A morte do general, que era líder da Guarda Revolucionária iraniana, gerou respostas das principais autoridades do país. O líder do premo, o aiatolá Ali Khamenei, líder do supremo do país, disse que o episódio teria uma “severa vingança”. O presidente Hassan Rouhani foi na mesma linha do número um na hierarquia iraniana.

 

Nas ruas da capital Teerã, milhares de manifestantes percorreram as ruas para protestar contra o atentado.

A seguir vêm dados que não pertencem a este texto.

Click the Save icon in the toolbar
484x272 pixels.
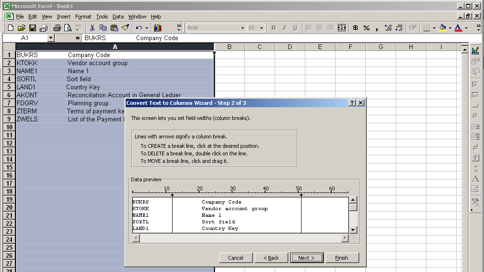(x=33, y=28)
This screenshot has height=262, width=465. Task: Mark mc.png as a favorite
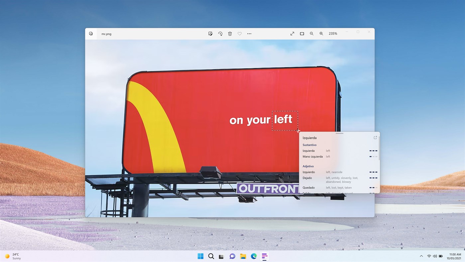[240, 33]
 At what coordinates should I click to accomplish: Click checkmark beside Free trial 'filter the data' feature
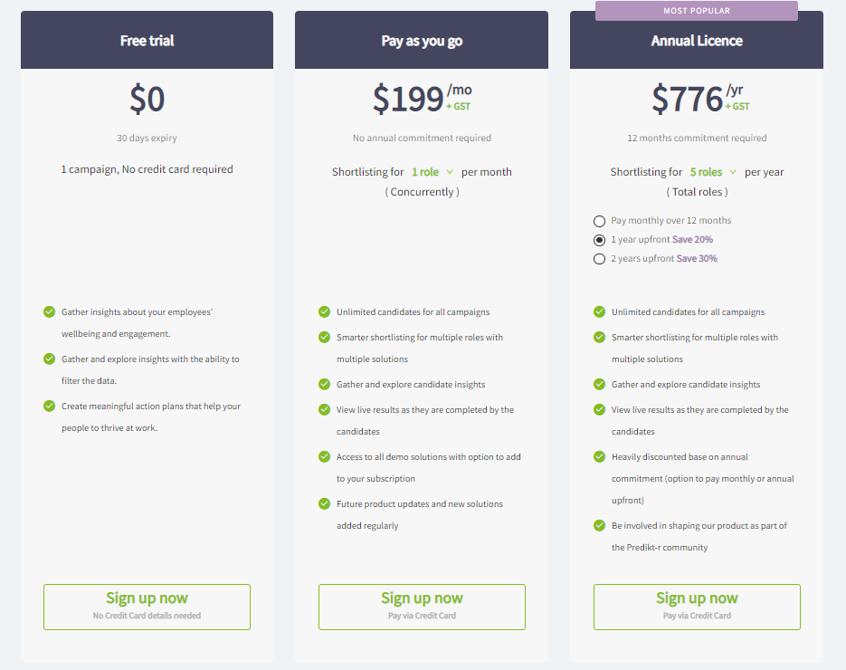(x=50, y=359)
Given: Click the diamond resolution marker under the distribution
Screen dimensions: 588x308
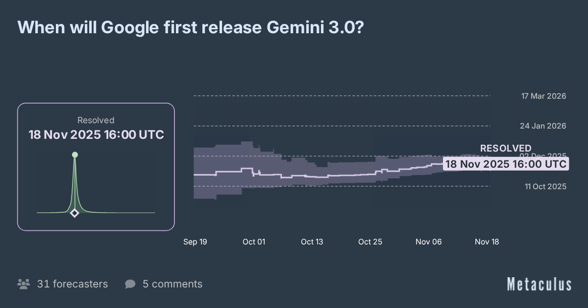Looking at the screenshot, I should pyautogui.click(x=74, y=213).
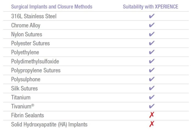
Task: Click the checkmark next to Chrome Alloy
Action: pos(152,25)
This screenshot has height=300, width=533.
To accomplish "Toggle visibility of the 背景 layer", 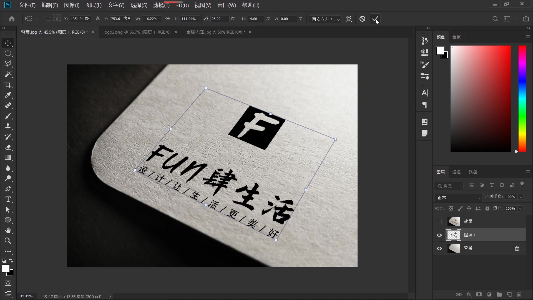I will click(439, 248).
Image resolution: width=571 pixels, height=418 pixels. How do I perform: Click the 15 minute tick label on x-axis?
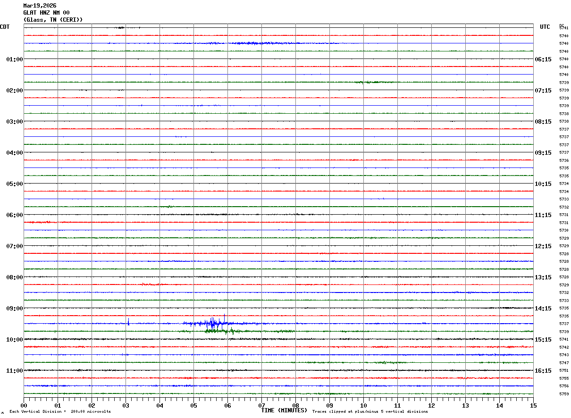click(533, 405)
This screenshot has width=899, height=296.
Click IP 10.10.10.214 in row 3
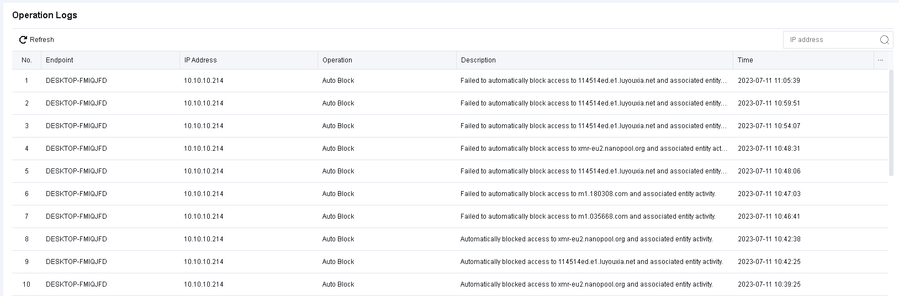point(204,126)
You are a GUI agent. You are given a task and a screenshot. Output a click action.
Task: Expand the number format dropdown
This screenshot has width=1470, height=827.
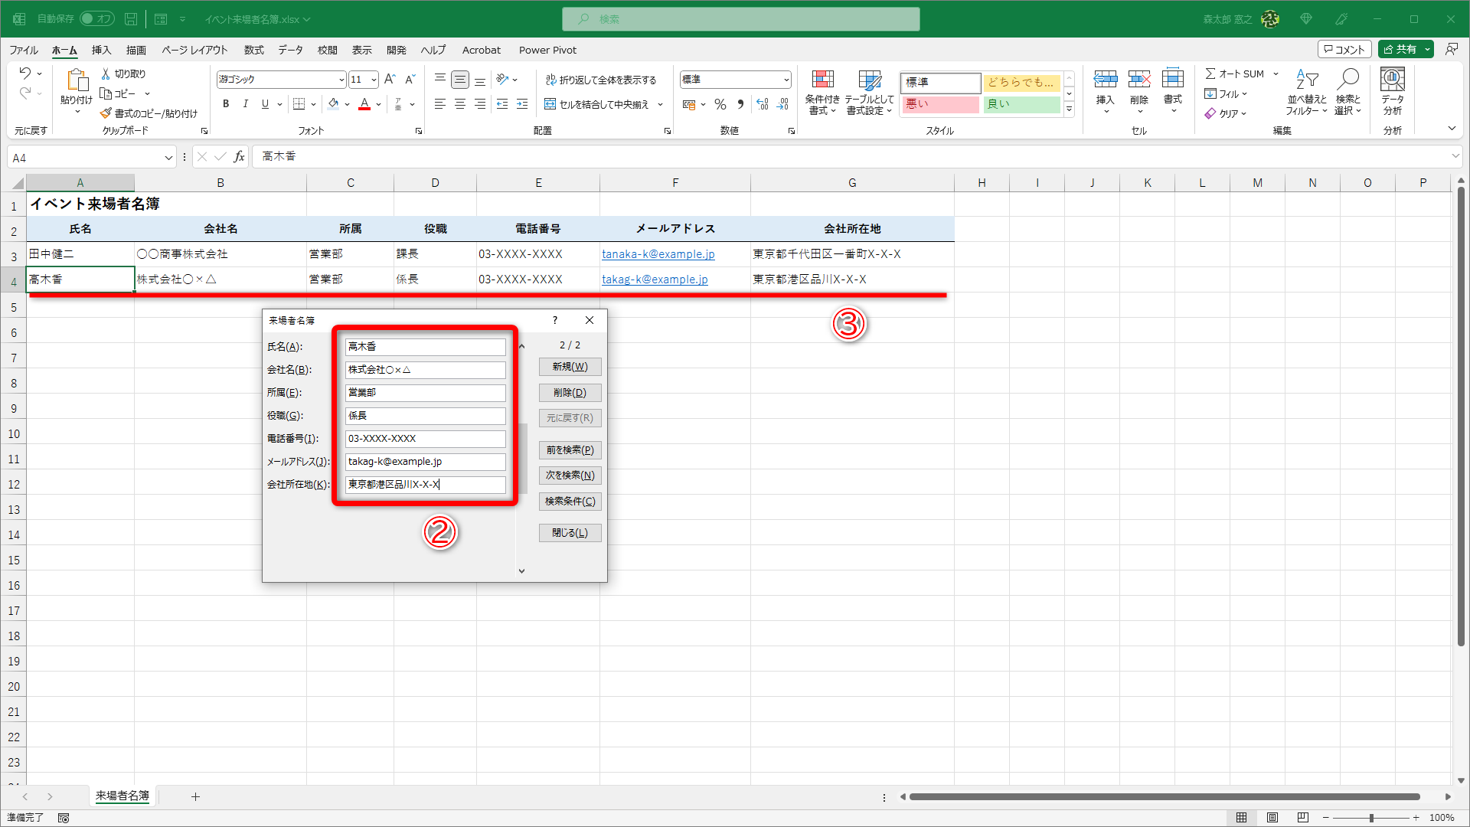[x=786, y=80]
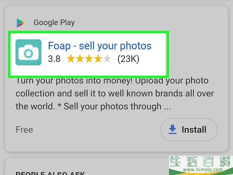
Task: Open the People Also Ask section heading
Action: pos(50,173)
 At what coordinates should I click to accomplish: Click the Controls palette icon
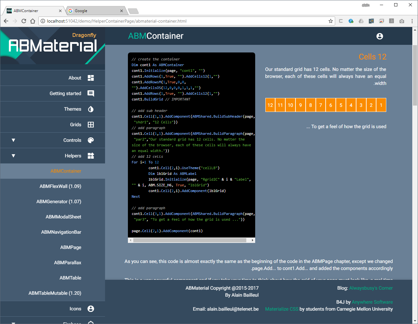[x=91, y=140]
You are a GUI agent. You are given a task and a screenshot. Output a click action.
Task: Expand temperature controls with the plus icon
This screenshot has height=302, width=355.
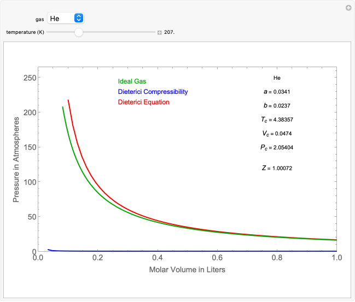point(160,32)
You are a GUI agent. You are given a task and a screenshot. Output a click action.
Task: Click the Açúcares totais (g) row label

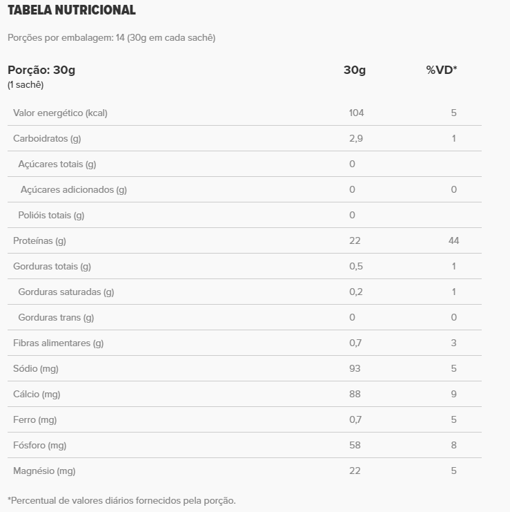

Bandeiras norte-americanas foram queimadas e inúmeros cartazes com o rosto de Suleimani foram expostos, além de gritos de “morte à América” e “morte à Israel” (leia mais aqui).

 

Confira o comunicado completo:

 

"Acontecimentos no Iraque e luta contra o terrorismo

 

Ao tomar conhecimento das ações conduzidas pelos EUA nos últimos dias no Iraque, o Governo brasileiro manifesta seu apoio à luta contra o flagelo do terrorismo e reitera que essa luta requer a cooperação de toda a comunidade internacional sem que se busque qualquer justificativa ou relativização para o terrorismo.

 

O Brasil está igualmente pronto a participar de esforços internacionais que contribuam para evitar uma escalada de conflitos neste momento.

 

O terrorismo não pode ser considerado um problema restrito ao Oriente Médio e aos países desenvolvidos, e o Brasil não pode permanecer indiferente a essa ameaça, que afeta inclusive a América do Sul.

 

Diante dessa realidade, em 2019 o Brasil passou a participar em capacidade plena, e não mais apenas como observador, da Conferência Ministerial Hemisférica de Luta contra o Terrorismo, que terá nova sessão em 20 de janeiro em Bogotá.

 

O Brasil acompanha com atenção os desdobramentos da ação no Iraque, inclusive seu impacto sobre os preços do petróleo, e apela uma vez mais para a unidade de todas as nações contra o terrorismo em todas as suas formas.

 

O Brasil condena igualmente os ataques à Embaixada dos EUA em Bagdá, ocorridos nos últimos dias, e apela ao respeito da Convenção de Viena e à integridade dos agentes diplomáticos norte-americanos reconhecidos pelo governo do Iraque presentes naquele país."